:: Buchbesprechung ::
####################
Klett-Cotta, Stuttgart, 2024, 279 S., 25,00 EUR
Während gegenwärtig heftige Debatten um Strukturreformen innerhalb der Kirchen ablaufen, fragen bedeutende Vertreter der Geisteswissenschaften nach der Relevanz des Glaubens (Charles Taylor, Hans Joas, Bruno Latour, Jürgen Habermas, Gianni Vattimo). Für Stegemann entstand im Prozess der Säkularisierung eine Zerfaserung des Glaubens in winzige Partikel, die gespenstisch in der Gesellschaft wirkten, verhärtet im Normalfall als innerweltliches Bescheidwissen (Identitätspolitik) oder in einer Verharmlosung zur Privatreligion (Vergötterung des Individuums). Heute existiere ein Verlust der Wahrnehmung des Transzendenten. Religiöse Gefühle schweben frei umher und vergrößern subjektive Ängste zu einer säkularen Apokalypse.
####################
:: Material ::
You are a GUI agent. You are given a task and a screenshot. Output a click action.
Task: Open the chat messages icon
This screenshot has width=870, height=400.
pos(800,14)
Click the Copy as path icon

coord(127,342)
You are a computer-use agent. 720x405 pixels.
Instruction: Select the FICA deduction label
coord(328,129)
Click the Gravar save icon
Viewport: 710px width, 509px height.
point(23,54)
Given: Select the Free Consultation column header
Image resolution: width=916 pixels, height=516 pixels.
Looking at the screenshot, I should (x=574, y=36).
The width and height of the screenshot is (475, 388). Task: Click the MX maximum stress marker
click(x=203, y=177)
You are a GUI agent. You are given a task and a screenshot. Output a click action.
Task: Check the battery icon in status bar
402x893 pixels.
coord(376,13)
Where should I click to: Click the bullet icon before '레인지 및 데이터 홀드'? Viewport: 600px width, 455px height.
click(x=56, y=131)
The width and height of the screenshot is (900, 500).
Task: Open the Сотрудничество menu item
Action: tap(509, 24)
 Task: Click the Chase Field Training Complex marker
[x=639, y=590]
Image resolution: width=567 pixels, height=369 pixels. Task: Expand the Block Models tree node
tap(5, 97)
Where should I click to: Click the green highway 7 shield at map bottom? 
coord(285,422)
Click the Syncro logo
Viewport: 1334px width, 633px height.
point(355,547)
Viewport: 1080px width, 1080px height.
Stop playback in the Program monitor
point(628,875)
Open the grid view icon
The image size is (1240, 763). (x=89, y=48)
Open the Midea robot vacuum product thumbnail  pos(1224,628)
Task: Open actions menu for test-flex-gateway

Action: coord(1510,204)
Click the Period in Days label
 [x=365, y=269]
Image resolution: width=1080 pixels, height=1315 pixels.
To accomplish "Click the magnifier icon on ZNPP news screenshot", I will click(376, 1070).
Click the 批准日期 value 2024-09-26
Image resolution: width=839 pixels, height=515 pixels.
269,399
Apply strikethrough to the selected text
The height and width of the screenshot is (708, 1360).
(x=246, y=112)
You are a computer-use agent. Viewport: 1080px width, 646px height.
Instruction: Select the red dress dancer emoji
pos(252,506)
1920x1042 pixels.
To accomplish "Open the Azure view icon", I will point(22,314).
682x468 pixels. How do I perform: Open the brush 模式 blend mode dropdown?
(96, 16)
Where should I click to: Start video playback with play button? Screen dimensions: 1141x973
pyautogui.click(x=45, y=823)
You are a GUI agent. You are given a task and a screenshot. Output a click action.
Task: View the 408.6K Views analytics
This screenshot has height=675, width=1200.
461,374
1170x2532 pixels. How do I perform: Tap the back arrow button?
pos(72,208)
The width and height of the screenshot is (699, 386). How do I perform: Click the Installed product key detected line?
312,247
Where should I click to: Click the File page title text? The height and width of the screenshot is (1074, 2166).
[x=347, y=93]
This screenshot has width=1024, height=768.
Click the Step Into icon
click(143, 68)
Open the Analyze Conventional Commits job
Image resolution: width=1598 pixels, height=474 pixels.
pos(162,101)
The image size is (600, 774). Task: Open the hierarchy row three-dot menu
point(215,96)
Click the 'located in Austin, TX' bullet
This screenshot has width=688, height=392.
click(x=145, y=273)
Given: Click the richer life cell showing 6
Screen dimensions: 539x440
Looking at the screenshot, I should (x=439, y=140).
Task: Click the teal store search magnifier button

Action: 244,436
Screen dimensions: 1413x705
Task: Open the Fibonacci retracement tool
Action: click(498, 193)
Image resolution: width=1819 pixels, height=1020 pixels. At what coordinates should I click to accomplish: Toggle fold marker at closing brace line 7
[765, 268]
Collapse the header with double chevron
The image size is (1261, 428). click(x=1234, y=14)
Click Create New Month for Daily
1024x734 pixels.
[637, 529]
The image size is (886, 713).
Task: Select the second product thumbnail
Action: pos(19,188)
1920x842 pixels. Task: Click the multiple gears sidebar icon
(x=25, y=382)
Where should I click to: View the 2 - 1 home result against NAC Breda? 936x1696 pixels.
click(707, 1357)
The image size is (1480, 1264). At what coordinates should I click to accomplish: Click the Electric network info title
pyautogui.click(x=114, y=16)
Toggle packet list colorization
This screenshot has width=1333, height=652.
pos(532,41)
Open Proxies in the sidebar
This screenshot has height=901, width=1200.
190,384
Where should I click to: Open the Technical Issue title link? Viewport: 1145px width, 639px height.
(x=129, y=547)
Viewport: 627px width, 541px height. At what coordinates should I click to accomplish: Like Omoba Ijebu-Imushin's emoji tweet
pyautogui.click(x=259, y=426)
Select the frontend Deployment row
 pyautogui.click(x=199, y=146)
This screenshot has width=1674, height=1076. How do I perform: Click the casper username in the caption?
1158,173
####################
:: Arbeitsaufträge ::
#1 Drucken Sie aus der Buchbesprechung zum Glauben alles von „Klett-Cotta, Stuttgart, 2024, 279“ bis hinunter zu „einer säkularen Apokalypse.“ wortgetreu ab.
#2 Fahren Sie mit der Buchbesprechung zum Glauben im Anschluss an ihren letzten Satz fort.

:: Lösungen ::
#1
Klett-Cotta, Stuttgart, 2024, 279 S., 25,00 EUR
Während gegenwärtig heftige Debatten um Strukturreformen innerhalb der Kirchen ablaufen, fragen bedeutende Vertreter der Geisteswissenschaften nach der Relevanz des Glaubens (Charles Taylor, Hans Joas, Bruno Latour, Jürgen Habermas, Gianni Vattimo). Für Stegemann entstand im Prozess der Säkularisierung eine Zerfaserung des Glaubens in winzige Partikel, die gespenstisch in der Gesellschaft wirkten, verhärtet im Normalfall als innerweltliches Bescheidwissen (Identitätspolitik) oder in einer Verharmlosung zur Privatreligion (Vergötterung des Individuums). Heute existiere ein Verlust der Wahrnehmung des Transzendenten. Religiöse Gefühle schweben frei umher und vergrößern subjektive Ängste zu einer säkularen Apokalypse.

#2
Die neuen Formen des Glaubens erschienen in unterschiedlicher Gestalt: als gnostisch-manichäische Praxis, im religiösen Fanatismus, als Nihilismus, als unfehlbarer Protest und Ressentiment, in der Glaubenshärte einer lieblosen Vernunft. Wichtigster Vertreter dieser Entwicklung heute sei eine religiös aufgeladene Politik: Sie bekenne sich zur innerweltlichen Gnosis mit ihrem Einsatz des säkularen Glaubens als ideologische Waffe. Wir lebten, so die Diagnose, in Zeiten einer religiösen Hoffnungslosigkeit, einer polarisierenden Bekenntniskultur. Der Glaube sei zum öffentlichen Diskurs verkommen.
Stegemann schlägt als Ausweg aus der säkularen Apokalypse vor, die Sackgasse leeren religiösen Sprechens zu verlassen, damit das Gefühl für das Unverfügbare wieder möglich werde. Sein konkretes Rezept: Demut erlernen.